Current multicomputers can be classified as coarse-grain systems in which tens to hundreds of processors are relatively loosely coupled, communicating using (optimally) large messages. At one end of this grouping are workstation clusters and machines like the IBM SP-2, which run a complete operating system on each node; at the other end are machines like the Cray T3D, Intel Delta/Paragon, or KSR (which can also be programmed using a message-passing model) which are more tightly coupled and use a distributed OS or a simple runtime system.
A major shift of emphasis in architectural design for parallel computers is occurring, however. New fine-grain multicomputers built from thousands of processors, coupled using a low-latency, small, active message paradigm, show great promise in improving the capability of parallel systems. Their primary advantages lie in the ability to scale well to orders of magnitude more processors than existing machines, the low overhead cost of the active-message communications, and the ease of implementation of the object-oriented paradigm that is becoming the fundamental basis of software technology. This new class of machines is exemplified by the MIT J-Machine prototype.

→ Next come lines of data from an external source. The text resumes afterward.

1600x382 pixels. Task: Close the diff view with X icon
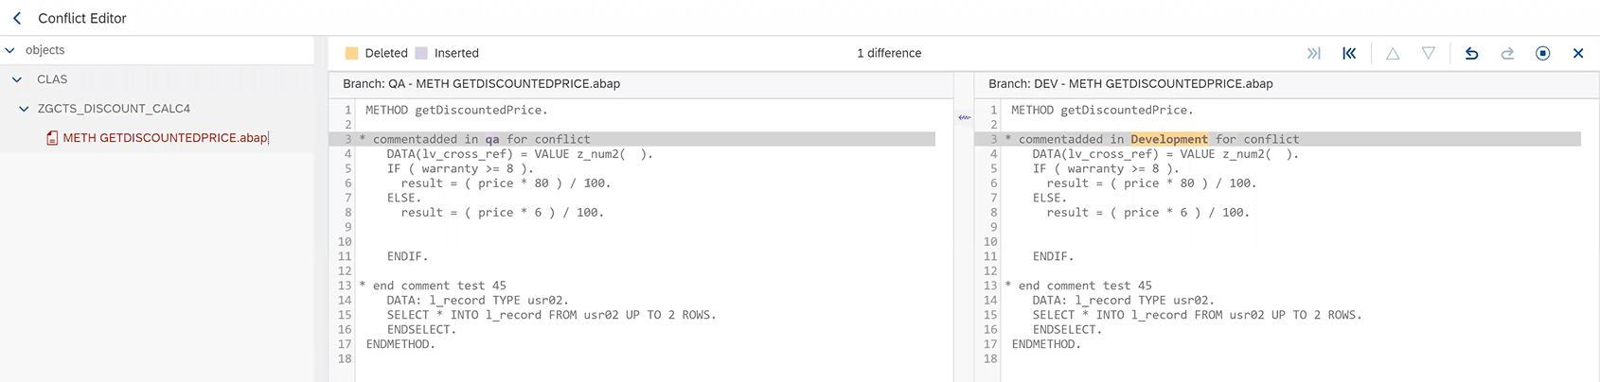[1578, 54]
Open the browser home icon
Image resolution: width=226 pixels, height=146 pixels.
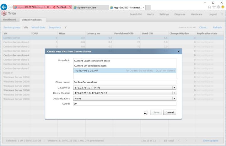pyautogui.click(x=210, y=7)
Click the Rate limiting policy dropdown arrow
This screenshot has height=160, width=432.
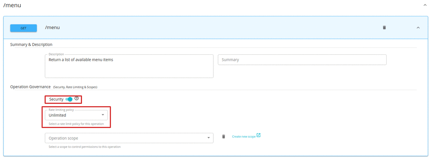(x=103, y=115)
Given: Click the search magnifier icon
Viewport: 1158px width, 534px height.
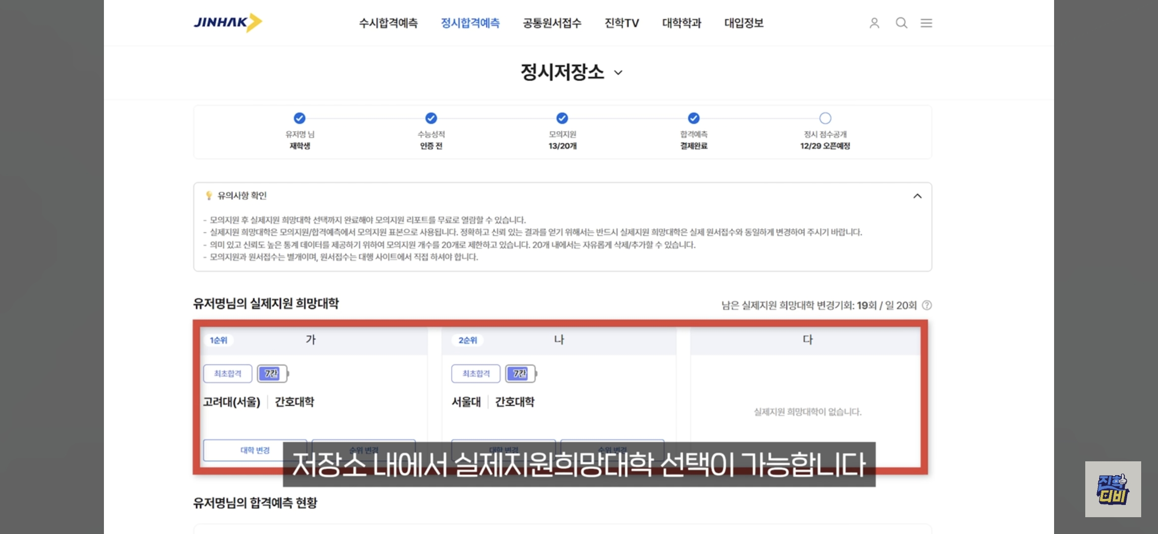Looking at the screenshot, I should 901,23.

It is not yet clear how to use these new machines for non-trivial applications, how best to program them, or how best to compile programs for them. Previous work in this area has led to the development of prototype programming systems for the J-Machine and portable programming abstractions that can be used to implement a wide variety of irregular concurrent algorithms. These methods are now at the point where they can be applied to real-world problems in materials simulation.
The computational routines developed from the KSR code have been incorporated into a second code currently running on the Caltech/CSC Intel Touchstone Delta and Paragon XP/S machines, and potentially portable to the JPL Cray T3D. This code uses a new communications architecture based on a portable active message library, and thus also compiles on the prototype MIT J-Machine. It is suitable for calculations on very large-scale systems of up to 20 million atoms. The code also serves as a testbed for flexible optimization strategies designed to give efficient performance on traditional coarse-grain as well as fine-grain processors despite the highly asynchronous, multithreaded nature of the communications strategy.
Note that the cell centers need to be sent up the tree before the multipoles because each parent cell needs to determine what its center is before it can process incoming multipoles from its children.
Additional message types are used for initialization, synchronization, flow control, and atom reassignment.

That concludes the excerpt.